While TerraServer proved to be an excellent resource for the Government, its main job
was to show how terabytes of data could be successfully stored and accessed online.
The difference between TerraServer and the upcoming project, SkyServer, is that
TerraServer doesn't have a strong data mining component. It's primarily images of the
earth from an airplane, satellites, or scanned topographic maps. But there isn't much
data about cities, roads, and demographics.
The astronomy datasets, on the other hand, start with images and spectra but are almost
immediately translated into descriptions about the objects. The survey can identify about
400 parameters about each object, including the shape, whether it's a galaxy or a star,
and its colors.
Extracting the objects from all of this raw data is a challenging task. It took a million
lines of software code developed by the ten astronomy groups that make up the SDSS
consortium. Fermilab in Chicago, Illinois runs the data pipeline. The project
collaborators originally planned to deliver the data with a year's delay. This would give
them the chance to make some of the first discoveries, but also to make sure that the
calibration of the data is accurate.
Jim Gray's group suggested publishing the public data as a Web site similar to the
TerraServer. Szalay and the SDSS project leaders agreed. "Essentially we decided to
take all the engineering data that we used for these early discoveries and package it
very nicely in a version similar to the TerraServer which we call SkyServer. It will
be released between June and July for the public," Szalay said.

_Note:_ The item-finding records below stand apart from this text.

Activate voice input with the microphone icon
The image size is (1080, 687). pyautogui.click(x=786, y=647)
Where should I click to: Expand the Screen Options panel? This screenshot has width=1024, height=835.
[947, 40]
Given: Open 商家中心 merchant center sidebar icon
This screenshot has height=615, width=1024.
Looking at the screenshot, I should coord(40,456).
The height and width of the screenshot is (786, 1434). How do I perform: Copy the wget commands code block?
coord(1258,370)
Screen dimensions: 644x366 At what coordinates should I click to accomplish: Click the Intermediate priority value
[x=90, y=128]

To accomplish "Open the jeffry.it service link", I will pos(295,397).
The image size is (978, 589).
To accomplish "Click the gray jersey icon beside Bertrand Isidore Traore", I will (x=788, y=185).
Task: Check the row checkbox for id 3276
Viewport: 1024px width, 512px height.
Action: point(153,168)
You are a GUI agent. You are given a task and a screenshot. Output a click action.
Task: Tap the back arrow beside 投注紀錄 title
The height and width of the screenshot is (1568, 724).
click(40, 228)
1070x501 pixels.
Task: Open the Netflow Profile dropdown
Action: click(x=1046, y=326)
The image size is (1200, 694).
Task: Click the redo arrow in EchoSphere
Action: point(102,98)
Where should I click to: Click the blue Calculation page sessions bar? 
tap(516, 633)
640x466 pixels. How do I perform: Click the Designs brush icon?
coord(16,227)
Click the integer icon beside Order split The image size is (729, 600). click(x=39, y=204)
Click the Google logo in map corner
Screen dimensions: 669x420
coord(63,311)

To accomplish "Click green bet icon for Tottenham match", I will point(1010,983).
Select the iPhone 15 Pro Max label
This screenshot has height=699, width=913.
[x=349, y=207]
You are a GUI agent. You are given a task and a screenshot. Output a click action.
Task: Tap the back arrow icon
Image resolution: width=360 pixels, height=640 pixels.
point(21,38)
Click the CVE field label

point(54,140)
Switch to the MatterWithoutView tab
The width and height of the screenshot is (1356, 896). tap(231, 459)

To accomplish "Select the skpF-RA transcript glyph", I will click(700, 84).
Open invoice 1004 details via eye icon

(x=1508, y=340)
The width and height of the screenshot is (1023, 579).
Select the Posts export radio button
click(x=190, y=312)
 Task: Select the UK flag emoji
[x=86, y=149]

Szalay feels that the impact of the SkyServer on education will be substantial. He says,
"People simply love to gaze at the sky. And if we can connect this to the excitement of
scientific discovery I think we can motivate a lot of small kids to have a different attitude
to our science."
Astronomy has a history of a large group of amateur astronomers, some who are
engaged in other sciences, some of them in school, some of them who just like to look at
the sky. SkyServer will be a tremendous help to those who would never be able to
access the power of a telescope like the Sloan Digital telescope.
There is even some discussion that the Sloan Sky Survey might one day set aside a part
of the sky as a project for school kids who will get to see the data first. Szalay said, "Jim
has some very nice ideas about how to tie the SkyServer site to educational content. So
hopefully we will find teachers who will volunteer, who will get excited about writing
curricula and teacher guides around this Web site."
Gray is excited about the SkyServer project. "I've been working with Alex Szalay on
building that server. Microsoft is in fact contributing the hardware and some of the
support dollars for that server and it will be running Microsoft software, so we're also
contributing much of the software." Fermilab will operate the server.
Szalay hopes that the Sloan Survey, combined with other's efforts, will form a Virtual
Observatory and cause an entire paradigm shift in astronomy and other sciences. He
said, "The exciting thing about this will be the question of how you do science when you
collect and have at your fingertips so much data that you simply can't even think of
displaying it on your computer screen."